Are you trying to establish your business or your website as an authority on a specific topic or industry? If so, then content clustering should be a part of your strategy.

Related: Writing Content for LinkedIn

Content clustering is rapidly becoming a go-to technique for both SEO experts and content marketers. Also known as topic clusters, content clusters have been developed by SEO experts as a matter of necessity. Not long ago, Google changed its algorithm to favor content that is informative and relevant on specific topics.

Understanding the Content Cluster Strategy
Here’s how content clustering works: you start with a “pillar” page, which is a bigger content page devoted to one overarching topic. The pillar page is your website’s central hub for the subject in question, but it isn’t the only page relevant to that topic. The pillar page should also link out to numerous sub-pages that delve into more specific nuances of the topic at hand. Those pages, at the same time, should link back to the pillar page.

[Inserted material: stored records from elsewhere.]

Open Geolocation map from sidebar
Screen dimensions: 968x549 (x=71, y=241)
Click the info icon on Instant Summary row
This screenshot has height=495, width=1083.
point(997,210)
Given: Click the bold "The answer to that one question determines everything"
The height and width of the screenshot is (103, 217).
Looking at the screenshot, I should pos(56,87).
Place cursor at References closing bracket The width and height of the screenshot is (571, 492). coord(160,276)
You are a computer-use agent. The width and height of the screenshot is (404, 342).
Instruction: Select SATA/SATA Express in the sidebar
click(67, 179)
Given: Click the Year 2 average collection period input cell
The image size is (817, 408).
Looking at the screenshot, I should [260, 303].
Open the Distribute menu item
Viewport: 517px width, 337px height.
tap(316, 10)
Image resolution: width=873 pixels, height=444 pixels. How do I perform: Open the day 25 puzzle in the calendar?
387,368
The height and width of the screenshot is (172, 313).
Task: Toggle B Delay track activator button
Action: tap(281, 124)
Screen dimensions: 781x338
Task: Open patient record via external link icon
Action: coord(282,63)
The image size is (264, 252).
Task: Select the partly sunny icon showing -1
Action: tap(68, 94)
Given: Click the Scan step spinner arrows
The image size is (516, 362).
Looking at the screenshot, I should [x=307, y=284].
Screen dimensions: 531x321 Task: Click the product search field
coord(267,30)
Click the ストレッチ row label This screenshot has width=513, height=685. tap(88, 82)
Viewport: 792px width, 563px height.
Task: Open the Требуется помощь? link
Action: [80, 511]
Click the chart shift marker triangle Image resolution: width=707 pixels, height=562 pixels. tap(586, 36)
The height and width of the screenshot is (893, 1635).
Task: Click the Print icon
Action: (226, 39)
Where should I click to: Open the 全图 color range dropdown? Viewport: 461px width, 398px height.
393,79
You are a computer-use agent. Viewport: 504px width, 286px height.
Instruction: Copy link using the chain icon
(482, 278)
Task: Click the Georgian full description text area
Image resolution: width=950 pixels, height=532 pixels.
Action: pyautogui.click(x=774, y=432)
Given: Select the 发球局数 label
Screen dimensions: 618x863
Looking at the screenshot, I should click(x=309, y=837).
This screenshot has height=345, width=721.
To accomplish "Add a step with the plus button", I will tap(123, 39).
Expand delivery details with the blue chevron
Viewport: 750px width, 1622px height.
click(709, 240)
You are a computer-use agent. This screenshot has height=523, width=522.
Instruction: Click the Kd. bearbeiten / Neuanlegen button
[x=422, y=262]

Try to visualize this structure, and you will understand why it has been given the name “content clustering.” The pillar page is at the center but connects to a series of smaller pages all around it. The resulting diagram looks like a cluster, hence the term.

What Content Clustering Accomplishes
The core benefit of content clustering occurs because of linking. Search engines, of course, pay attention to linking on a website. When you have a cluster of related pages that all link back to the same pillar, Google rightly flags the pillar page as an authority on the topic. This classification is valuable because it will result in the pillar page climbing search engine rankings over time.

The linking aspect also has advantages for your site’s overall architecture and navigation. People searching for the topic you are addressing with your cluster are most likely to find your pillar page—at least if they’re using Google. Helpfully, that pillar provides links out to connected pages that explore different facets of the topic on a more granular or specific level. Your users can use the pillar page as a logical way to find the information they need.

Choosing Topic Clusters
Every website or business will have different topics that make sense as clusters. Typically, your clusters should be related to the products or services you provide. For instance, a law firm might have a topic cluster for family law. The pillar page would give a broad overview of your firm’s family law experience and the specific services you offer. You would then cluster sub-pages around this pillar page, discussing specific family law services in greater depth, such as divorce, child custody, emancipation, and more. You might also have links out to blogs or FAQs that answer specific family law questions or define crucial terms. Think of the pillar page as the sun around which all the more granular topic pages (the planets) orbit.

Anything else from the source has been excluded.